▶ **Records from a data collection**

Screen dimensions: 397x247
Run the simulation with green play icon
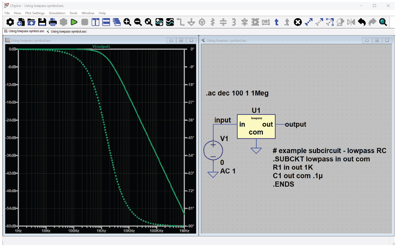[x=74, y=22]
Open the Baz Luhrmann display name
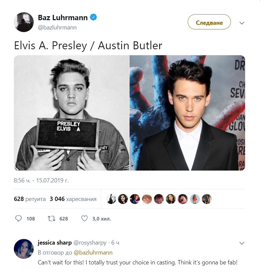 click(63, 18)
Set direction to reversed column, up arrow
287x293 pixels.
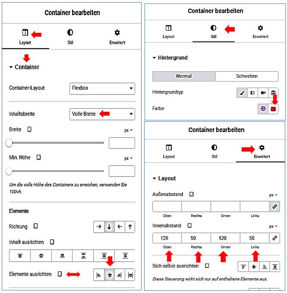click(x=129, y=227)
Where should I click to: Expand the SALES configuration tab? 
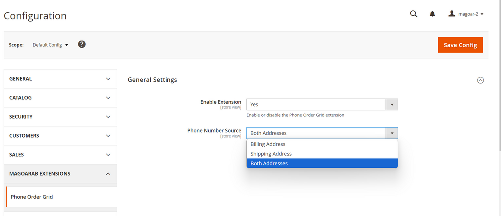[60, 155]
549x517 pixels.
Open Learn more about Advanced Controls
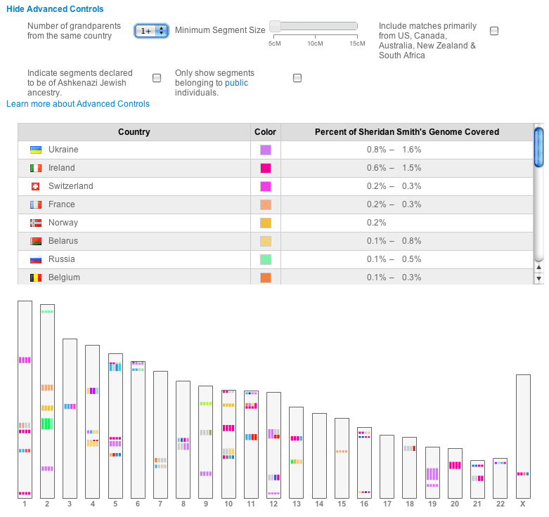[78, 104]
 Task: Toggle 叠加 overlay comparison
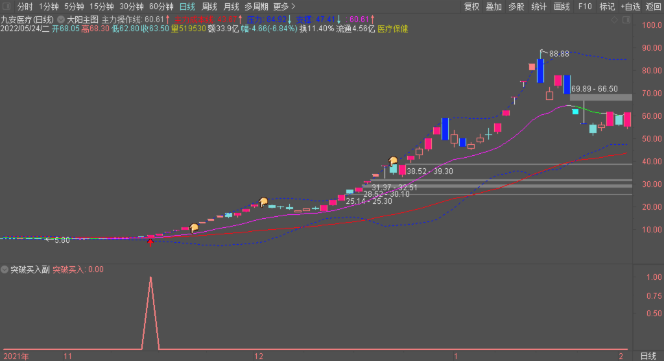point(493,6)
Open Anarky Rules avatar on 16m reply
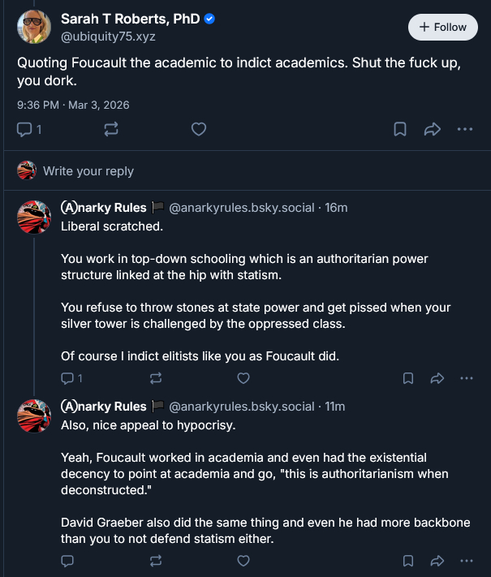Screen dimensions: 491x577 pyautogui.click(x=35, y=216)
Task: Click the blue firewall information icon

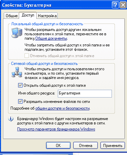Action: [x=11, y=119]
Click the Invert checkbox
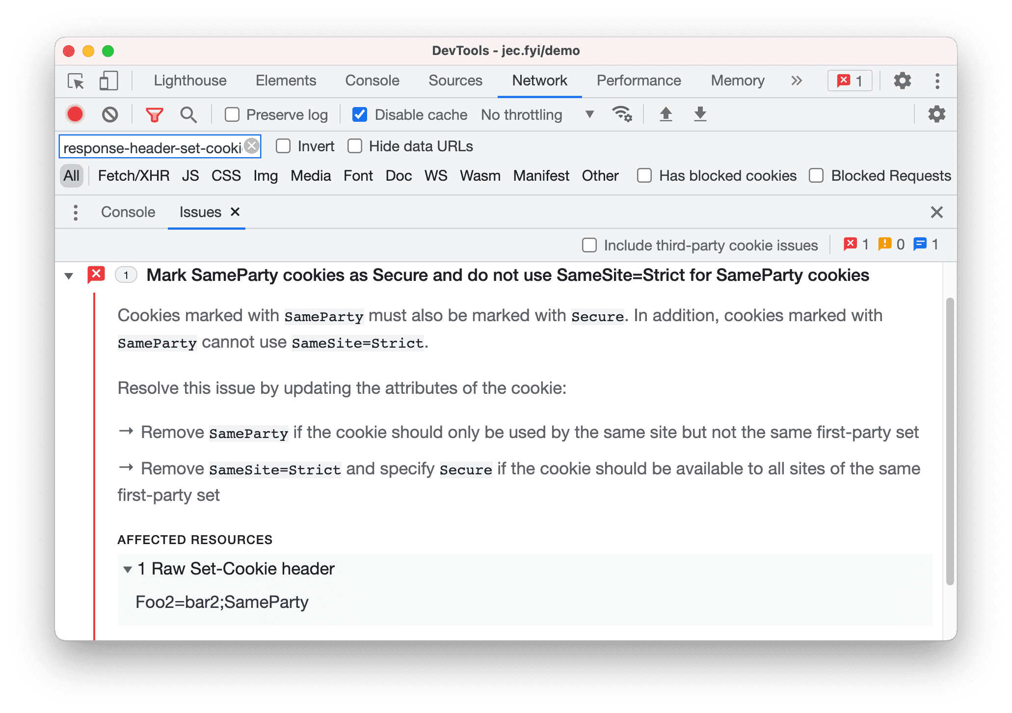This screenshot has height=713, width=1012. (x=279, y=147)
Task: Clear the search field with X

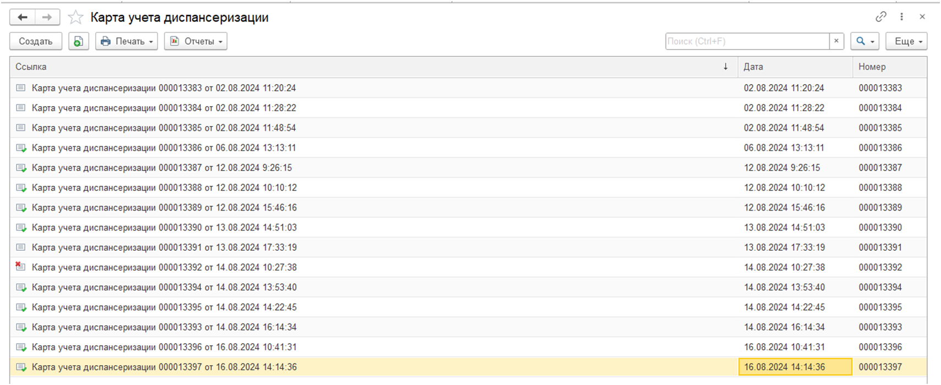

▶ **Work to be completed**
Leave out the pictures and reproduce the rest of the records exactly.

▶ **Exercise result**
Screen dimensions: 397x247
Run the simulation with green play icon
[x=74, y=22]
Open the Baz Luhrmann display name
 click(63, 18)
Set direction to reversed column, up arrow
287x293 pixels.
click(x=129, y=227)
Where should I click to: Expand the SALES configuration tab? 
[60, 155]
549x517 pixels.
Open Learn more about Advanced Controls
[78, 104]
 Task: Toggle 叠加 overlay comparison
point(493,6)
Open Anarky Rules avatar on 16m reply
Screen dimensions: 491x577 pyautogui.click(x=35, y=216)
Task: Click the blue firewall information icon

Action: [x=11, y=119]
Click the Invert checkbox
This screenshot has height=713, width=1012. (x=279, y=147)
Task: Clear the search field with X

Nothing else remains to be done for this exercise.